Good communication is necessary in every profession, as well as in everyday life. If you're thinking of majoring in communication, I would encourage you to take a class or two in communication your first semester. You'll either fall in love with it and its opportunities for future careers, or if you don't, you will have gained some incredibly useful skills that will help you in whatever field you choose.

What's your dream job?

My dream job is as a public relations specialist. I love public speaking, so I would enjoy communicating with the public in order to spread the message of a person or company. I also enjoy behind-the-scenes work, so helping clients develop the vison for their organization and then putting together press kits and creating media materials. I love strategic communications because it merges the logistic side with the creative side of communications.

Who has been an important connection for you at Whitworth, and why?

When I took Interpersonal Communications my freshman year I fell in love with the study of communication, and a big part of that was how it was taught by Dr. Joy York. She really brought the class to life and inspired me to pursue communication as my major. Since then, she has been my advisor and helped guide me through classes, questions and the process of getting an internship in the field. She is such a fun and caring person who makes her students feel valued and informed.

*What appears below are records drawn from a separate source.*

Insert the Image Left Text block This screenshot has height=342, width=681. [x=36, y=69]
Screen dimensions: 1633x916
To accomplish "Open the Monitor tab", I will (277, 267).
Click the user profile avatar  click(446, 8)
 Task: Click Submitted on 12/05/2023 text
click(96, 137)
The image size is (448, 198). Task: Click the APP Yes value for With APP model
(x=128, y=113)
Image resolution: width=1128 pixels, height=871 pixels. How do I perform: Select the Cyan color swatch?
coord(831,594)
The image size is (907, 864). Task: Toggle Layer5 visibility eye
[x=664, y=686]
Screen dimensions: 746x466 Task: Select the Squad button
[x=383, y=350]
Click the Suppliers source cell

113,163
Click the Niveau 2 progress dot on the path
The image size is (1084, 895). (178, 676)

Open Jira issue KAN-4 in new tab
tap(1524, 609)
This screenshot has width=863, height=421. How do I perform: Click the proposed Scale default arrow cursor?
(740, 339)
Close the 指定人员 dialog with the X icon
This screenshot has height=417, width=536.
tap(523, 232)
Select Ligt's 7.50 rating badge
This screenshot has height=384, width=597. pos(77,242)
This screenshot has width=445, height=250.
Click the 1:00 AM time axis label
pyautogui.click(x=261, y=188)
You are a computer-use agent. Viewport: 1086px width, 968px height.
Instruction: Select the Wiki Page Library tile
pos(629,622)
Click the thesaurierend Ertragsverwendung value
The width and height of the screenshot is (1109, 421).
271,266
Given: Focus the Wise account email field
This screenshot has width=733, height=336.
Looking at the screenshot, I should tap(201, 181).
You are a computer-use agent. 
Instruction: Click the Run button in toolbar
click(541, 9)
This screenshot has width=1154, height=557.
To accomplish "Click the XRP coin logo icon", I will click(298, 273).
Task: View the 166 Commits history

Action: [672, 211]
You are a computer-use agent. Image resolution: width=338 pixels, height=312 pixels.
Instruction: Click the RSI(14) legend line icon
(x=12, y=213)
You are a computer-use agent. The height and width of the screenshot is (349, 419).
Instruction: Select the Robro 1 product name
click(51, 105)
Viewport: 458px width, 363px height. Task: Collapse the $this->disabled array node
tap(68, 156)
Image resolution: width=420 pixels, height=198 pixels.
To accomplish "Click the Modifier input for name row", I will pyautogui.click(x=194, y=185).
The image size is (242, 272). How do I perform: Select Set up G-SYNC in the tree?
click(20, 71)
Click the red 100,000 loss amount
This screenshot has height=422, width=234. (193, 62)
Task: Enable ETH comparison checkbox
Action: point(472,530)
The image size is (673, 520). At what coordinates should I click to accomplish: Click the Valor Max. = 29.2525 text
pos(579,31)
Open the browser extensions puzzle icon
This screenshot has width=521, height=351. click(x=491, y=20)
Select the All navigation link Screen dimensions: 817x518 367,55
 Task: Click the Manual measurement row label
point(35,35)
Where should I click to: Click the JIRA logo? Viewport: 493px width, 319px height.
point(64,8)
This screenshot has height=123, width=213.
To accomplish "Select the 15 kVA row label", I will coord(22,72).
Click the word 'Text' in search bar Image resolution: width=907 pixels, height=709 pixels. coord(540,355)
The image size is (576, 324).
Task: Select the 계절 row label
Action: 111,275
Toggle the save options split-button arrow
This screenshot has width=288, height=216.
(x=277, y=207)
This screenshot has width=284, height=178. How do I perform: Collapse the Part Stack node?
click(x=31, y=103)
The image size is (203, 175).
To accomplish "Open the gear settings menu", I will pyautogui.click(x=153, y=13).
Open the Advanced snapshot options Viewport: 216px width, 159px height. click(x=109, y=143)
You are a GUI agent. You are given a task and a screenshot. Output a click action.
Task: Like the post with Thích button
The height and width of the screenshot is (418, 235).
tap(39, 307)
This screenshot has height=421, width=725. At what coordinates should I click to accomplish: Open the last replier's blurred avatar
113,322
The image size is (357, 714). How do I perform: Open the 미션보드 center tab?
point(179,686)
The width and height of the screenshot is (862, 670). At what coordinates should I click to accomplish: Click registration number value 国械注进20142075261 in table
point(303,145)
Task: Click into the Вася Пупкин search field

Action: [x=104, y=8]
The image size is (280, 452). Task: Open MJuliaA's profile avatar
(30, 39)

Why did you choose to attend Whitworth?

There were a lot of things that pulled me to Whitworth. One of the major ones was that every time I stepped onto campus, I was greeted by friendly faces, and everyone I saw seemed to just really be enjoying themselves. Whether it was in classes, out in The Loop or in the residence halls – everyone just seemed genuinely happy to be there. That positivity and friendly nature really drew me to campus. Other things that drew me were that several of my family members have gone to Whitworth and loved their time here, and Whitworth gave me the best scholarships. An added bonus was that being from Spokane, I could still visit family and friends and keep the job I worked in high school – all while living on campus and experiencing college independence.